§ **REQUIREMENTS**: List each line of the data below that contains the string "pixel". Case is significant.

--- Start of EXTRACTED INFORMATION ---

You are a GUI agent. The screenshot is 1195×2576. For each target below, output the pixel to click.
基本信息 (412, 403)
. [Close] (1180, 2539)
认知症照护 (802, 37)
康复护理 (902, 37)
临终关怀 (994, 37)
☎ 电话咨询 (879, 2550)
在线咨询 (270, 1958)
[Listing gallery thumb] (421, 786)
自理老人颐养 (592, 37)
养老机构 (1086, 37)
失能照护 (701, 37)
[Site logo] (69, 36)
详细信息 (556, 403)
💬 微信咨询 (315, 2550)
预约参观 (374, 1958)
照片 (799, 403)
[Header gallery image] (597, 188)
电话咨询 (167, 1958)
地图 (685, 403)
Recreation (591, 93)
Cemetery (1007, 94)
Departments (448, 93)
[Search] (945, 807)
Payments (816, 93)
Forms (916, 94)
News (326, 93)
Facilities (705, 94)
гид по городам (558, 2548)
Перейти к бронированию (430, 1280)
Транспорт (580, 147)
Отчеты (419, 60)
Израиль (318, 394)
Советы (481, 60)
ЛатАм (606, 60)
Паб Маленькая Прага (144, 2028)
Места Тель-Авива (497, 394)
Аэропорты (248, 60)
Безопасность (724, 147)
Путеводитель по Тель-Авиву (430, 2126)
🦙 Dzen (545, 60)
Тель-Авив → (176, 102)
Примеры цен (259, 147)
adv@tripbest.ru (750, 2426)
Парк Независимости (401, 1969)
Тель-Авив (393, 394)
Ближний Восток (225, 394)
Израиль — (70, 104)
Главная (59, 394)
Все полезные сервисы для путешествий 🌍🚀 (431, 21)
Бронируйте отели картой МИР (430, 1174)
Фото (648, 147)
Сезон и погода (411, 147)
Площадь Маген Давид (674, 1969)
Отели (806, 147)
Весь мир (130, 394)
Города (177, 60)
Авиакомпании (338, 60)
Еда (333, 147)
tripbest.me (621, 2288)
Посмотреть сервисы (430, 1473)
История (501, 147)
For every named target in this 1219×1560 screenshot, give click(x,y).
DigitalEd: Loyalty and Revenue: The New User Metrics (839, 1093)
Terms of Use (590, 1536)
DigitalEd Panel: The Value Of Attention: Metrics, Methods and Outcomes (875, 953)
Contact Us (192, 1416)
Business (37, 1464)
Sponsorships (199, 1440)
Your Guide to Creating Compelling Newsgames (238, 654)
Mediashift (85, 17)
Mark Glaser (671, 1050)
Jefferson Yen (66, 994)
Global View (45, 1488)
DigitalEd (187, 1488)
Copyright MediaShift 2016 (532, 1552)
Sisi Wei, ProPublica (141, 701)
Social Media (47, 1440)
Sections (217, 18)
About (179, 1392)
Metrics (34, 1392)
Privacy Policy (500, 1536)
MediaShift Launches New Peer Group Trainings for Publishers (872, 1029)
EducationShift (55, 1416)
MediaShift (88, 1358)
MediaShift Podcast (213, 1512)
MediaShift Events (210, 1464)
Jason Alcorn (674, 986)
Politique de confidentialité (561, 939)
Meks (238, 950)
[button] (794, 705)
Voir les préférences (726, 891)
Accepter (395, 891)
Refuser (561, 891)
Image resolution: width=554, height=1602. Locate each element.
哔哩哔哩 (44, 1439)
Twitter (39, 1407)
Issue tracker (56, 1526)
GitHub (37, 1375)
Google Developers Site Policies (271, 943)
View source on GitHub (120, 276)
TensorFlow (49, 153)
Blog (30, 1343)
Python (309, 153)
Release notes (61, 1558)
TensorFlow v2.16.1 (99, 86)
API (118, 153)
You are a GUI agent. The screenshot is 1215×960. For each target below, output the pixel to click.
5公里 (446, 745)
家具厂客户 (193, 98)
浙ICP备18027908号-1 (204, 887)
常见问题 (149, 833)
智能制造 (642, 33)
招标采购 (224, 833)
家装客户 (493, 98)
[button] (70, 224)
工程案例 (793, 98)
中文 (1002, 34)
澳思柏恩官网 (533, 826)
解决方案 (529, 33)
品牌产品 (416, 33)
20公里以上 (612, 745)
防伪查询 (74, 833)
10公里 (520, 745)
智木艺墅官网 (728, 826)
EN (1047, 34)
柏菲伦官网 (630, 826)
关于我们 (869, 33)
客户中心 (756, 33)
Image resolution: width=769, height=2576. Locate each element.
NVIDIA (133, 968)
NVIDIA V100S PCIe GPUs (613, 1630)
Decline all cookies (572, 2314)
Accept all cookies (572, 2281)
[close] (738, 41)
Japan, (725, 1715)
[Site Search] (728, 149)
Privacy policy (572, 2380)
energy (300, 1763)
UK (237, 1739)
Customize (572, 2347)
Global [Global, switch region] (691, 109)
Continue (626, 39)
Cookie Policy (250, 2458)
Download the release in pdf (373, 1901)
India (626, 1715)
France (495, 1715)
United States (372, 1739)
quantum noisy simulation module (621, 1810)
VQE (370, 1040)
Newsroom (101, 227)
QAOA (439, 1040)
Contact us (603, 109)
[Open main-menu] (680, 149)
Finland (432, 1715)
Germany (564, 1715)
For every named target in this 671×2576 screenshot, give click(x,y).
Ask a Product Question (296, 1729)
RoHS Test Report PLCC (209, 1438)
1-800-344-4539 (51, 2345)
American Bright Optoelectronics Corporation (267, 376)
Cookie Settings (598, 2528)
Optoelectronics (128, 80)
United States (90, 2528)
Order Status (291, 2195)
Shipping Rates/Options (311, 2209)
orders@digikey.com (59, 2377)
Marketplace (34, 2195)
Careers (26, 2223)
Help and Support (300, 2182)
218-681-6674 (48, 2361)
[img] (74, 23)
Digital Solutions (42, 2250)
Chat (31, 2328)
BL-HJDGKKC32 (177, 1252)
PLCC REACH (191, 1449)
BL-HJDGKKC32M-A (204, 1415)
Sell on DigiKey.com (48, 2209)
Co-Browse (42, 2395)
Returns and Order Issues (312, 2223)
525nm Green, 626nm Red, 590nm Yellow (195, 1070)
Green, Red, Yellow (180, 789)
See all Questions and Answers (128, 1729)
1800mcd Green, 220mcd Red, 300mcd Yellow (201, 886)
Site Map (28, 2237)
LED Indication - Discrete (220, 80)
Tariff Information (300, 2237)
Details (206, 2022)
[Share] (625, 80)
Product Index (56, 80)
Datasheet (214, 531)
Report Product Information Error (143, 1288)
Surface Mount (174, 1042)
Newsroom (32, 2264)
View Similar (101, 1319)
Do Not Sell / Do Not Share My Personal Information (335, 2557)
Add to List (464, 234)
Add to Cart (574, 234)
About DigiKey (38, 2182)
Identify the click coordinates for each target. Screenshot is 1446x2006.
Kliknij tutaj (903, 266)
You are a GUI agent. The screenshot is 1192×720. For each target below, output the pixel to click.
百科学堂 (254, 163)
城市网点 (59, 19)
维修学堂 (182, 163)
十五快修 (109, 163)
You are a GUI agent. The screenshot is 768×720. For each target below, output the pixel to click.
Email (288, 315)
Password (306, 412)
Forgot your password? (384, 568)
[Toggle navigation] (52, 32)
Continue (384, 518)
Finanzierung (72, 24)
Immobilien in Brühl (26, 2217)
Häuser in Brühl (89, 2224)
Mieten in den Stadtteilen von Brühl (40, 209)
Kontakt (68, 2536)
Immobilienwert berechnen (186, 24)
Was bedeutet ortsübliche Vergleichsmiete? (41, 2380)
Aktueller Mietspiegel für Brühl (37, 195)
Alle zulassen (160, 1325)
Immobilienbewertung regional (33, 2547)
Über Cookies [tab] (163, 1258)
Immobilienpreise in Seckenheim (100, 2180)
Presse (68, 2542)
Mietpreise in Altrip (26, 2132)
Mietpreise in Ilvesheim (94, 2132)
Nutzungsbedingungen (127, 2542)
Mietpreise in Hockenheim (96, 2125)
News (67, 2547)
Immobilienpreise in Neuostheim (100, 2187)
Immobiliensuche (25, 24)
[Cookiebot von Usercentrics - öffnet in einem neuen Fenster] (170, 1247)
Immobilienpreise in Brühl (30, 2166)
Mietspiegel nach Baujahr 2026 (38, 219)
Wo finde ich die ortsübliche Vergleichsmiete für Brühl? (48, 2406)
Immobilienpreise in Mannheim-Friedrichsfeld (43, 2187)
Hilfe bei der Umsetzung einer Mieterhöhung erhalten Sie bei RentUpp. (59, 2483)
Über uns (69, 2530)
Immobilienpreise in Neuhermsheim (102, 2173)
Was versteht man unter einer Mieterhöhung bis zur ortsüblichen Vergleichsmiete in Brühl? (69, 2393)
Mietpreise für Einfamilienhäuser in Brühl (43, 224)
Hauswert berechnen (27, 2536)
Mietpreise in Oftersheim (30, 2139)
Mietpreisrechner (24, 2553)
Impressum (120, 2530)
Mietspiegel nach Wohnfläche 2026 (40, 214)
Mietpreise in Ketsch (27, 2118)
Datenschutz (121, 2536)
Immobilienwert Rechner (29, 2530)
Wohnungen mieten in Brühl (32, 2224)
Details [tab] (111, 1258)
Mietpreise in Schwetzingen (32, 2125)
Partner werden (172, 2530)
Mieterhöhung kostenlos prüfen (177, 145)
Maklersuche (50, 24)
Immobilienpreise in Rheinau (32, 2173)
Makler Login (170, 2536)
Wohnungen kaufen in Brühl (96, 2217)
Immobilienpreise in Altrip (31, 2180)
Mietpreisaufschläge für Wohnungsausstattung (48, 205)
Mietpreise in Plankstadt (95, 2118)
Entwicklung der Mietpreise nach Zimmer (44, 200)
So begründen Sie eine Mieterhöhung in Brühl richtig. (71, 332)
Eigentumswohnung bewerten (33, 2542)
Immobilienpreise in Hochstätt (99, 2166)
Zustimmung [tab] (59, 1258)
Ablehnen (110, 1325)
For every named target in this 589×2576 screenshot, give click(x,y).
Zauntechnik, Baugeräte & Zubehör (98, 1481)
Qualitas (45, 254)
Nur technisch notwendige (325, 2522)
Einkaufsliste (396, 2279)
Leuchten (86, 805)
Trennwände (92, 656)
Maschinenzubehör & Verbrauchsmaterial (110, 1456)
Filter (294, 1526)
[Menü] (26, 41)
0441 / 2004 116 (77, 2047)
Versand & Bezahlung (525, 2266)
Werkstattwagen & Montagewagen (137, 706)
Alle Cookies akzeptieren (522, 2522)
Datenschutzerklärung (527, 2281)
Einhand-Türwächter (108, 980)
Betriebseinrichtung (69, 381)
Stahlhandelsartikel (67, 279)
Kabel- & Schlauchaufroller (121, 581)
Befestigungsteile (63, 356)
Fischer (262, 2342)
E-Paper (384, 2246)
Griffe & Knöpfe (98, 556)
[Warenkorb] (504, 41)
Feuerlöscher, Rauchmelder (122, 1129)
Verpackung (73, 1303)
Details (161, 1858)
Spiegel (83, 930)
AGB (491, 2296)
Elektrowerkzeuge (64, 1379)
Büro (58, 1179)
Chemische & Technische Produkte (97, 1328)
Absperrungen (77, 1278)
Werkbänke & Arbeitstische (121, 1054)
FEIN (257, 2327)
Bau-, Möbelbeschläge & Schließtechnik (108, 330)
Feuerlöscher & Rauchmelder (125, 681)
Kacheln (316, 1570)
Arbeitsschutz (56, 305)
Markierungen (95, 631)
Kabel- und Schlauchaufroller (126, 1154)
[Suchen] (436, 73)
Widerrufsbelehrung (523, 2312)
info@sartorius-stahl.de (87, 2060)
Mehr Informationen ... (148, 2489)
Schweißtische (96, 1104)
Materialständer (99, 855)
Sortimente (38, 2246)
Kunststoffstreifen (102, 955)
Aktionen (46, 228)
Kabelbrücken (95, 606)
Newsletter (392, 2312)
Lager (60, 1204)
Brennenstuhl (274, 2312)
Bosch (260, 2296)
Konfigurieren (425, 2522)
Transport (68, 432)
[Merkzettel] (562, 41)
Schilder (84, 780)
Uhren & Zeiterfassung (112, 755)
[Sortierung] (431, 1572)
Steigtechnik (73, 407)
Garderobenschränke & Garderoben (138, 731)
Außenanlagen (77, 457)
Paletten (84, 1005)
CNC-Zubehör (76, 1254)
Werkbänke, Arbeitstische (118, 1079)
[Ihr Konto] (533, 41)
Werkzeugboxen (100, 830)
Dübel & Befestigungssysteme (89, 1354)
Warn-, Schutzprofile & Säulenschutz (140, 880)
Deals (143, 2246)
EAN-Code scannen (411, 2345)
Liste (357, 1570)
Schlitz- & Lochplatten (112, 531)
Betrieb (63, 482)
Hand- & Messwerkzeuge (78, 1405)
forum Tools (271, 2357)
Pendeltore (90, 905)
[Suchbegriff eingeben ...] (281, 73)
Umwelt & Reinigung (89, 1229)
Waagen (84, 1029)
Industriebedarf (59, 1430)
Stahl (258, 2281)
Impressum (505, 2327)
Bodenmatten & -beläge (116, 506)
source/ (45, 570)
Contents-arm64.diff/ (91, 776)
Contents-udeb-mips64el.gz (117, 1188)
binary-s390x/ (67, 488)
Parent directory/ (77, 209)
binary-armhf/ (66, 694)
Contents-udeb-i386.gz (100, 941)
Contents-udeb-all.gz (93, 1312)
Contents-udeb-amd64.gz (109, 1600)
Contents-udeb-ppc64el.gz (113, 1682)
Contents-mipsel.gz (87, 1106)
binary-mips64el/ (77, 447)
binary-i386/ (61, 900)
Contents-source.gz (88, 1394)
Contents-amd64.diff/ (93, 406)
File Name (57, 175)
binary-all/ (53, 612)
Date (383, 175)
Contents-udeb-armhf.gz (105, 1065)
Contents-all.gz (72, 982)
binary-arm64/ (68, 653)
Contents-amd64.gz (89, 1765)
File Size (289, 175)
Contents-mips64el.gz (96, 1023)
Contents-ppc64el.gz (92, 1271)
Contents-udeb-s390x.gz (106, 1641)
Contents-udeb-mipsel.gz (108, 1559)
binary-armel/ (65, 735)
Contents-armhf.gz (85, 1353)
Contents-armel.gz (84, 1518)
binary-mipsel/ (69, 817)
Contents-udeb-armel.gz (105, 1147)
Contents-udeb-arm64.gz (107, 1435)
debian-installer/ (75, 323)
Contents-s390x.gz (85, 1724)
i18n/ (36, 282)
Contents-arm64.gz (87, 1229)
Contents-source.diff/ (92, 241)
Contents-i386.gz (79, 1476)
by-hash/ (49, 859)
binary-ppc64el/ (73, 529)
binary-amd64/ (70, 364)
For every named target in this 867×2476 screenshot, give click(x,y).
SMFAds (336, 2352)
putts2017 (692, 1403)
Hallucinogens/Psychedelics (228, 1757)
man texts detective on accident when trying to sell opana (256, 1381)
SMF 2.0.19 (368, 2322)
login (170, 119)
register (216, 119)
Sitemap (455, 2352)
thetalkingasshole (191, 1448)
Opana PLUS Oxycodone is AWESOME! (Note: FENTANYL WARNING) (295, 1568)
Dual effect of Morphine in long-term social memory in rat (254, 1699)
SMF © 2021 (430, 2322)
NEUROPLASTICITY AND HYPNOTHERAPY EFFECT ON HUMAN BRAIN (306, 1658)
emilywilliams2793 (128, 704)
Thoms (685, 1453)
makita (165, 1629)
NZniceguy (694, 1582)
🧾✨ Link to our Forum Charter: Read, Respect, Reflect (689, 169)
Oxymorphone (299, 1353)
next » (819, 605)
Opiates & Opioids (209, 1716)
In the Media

--- End of EXTRACTED INFORMATION ---

§ **RESULT**:
You are a GUI agent. The screenshot is 1195×2576. For each target below, output the pixel to click.
You are a GUI agent. The screenshot is 1215×960. For each target below, output the pixel to click.
You are a GUI agent. The screenshot is 1192×720. For each target below, output the pixel to click.
You are a GUI agent. The screenshot is 768×720. For each target below, output the pixel to click.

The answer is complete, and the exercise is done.